Auch finde ich es sehr gut, dass in Lagerhallen fast alles automatisiert ist- warum sollen dort Menschen sich ihre Gesundheit ruinieren, in dem sie Sachen durch die Gegend schleppen? Am Besten noch komplett ohne technische Hilfsmittel, damit da möglichst viele Arbeit finden?

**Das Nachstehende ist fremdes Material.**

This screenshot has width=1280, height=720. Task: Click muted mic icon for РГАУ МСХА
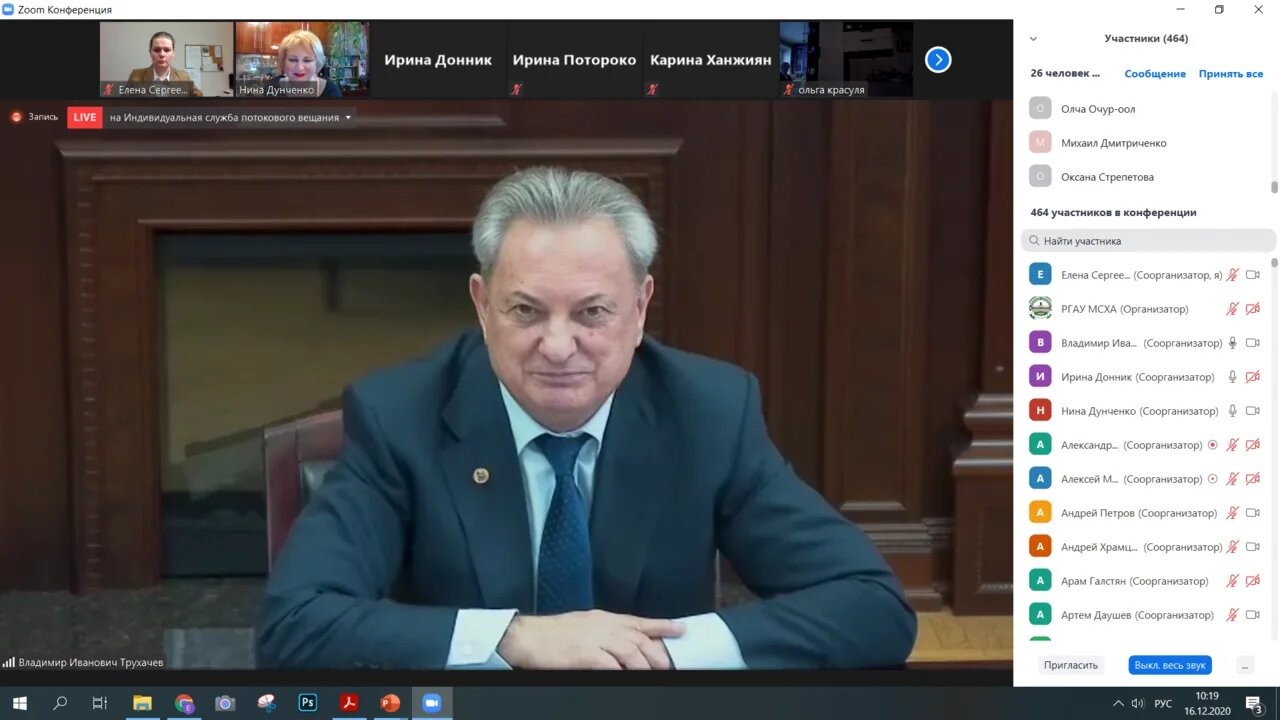click(x=1232, y=309)
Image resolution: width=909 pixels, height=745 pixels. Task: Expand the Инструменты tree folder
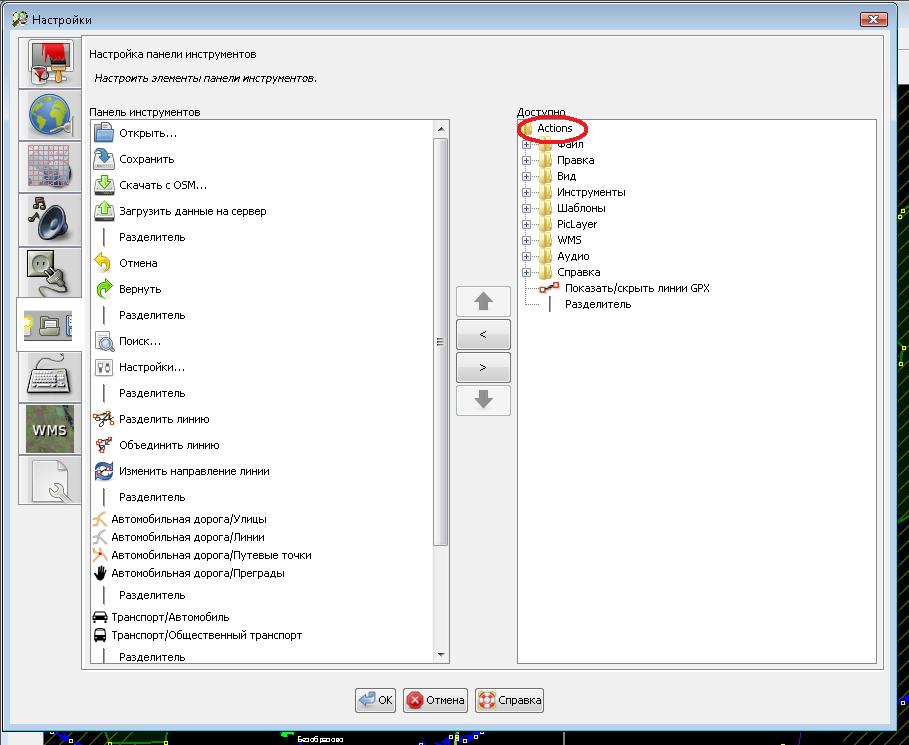pos(526,192)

Es mag meiner widerborstigen Natur geschuldet sein, aber bei mir hat der Film leider genau das Gegenteil des gewünschten Effekts ausgelöst, wobei mir auch immer noch nicht ganz klar ist, was der Film vermitteln wollte, außer dass Konzerne, die EU, Freihandel und ähnliches ganz schlimm sind. Da waren ja Robin Wood und andere 90er Jahre Öko-Terroristen noch subtiler. Morgen kaufe ich mir erstmal ein völlig überteuertes Stück Cadbury-Schokolade, in der Hoffnung, dort gen-manipuliertes Sojazeug drin zu finden.

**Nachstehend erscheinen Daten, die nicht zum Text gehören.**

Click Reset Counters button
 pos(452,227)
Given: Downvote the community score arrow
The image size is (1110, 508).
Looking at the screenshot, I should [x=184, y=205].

Ach ja, und nur halb-zusammenhängend, aber ich bin ja gerade dabei mich aufzuregen, lieber (Spielzeug-)Einzelhandel, ich bin nicht unbedingt motivierter, nicht bei Amazon zu bestellen, wenn sich solche Dialoge ergeben:
Ich: Haben Sie die Nachfüllpackung für die Button-Maschine?
Frau: Ist aus.
Ich: Kommt das mal wieder rein? Vielleicht noch vor Weihnachten?
Frau: Ne. Irgendwann eben. Gibt’s momentan nicht. [Amazon liefert in 24 Stunden.]
Ich: Kann ich das vielleicht bei Ihnen bestellen?
Frau: Nein, das kommt halt irgendwann wieder.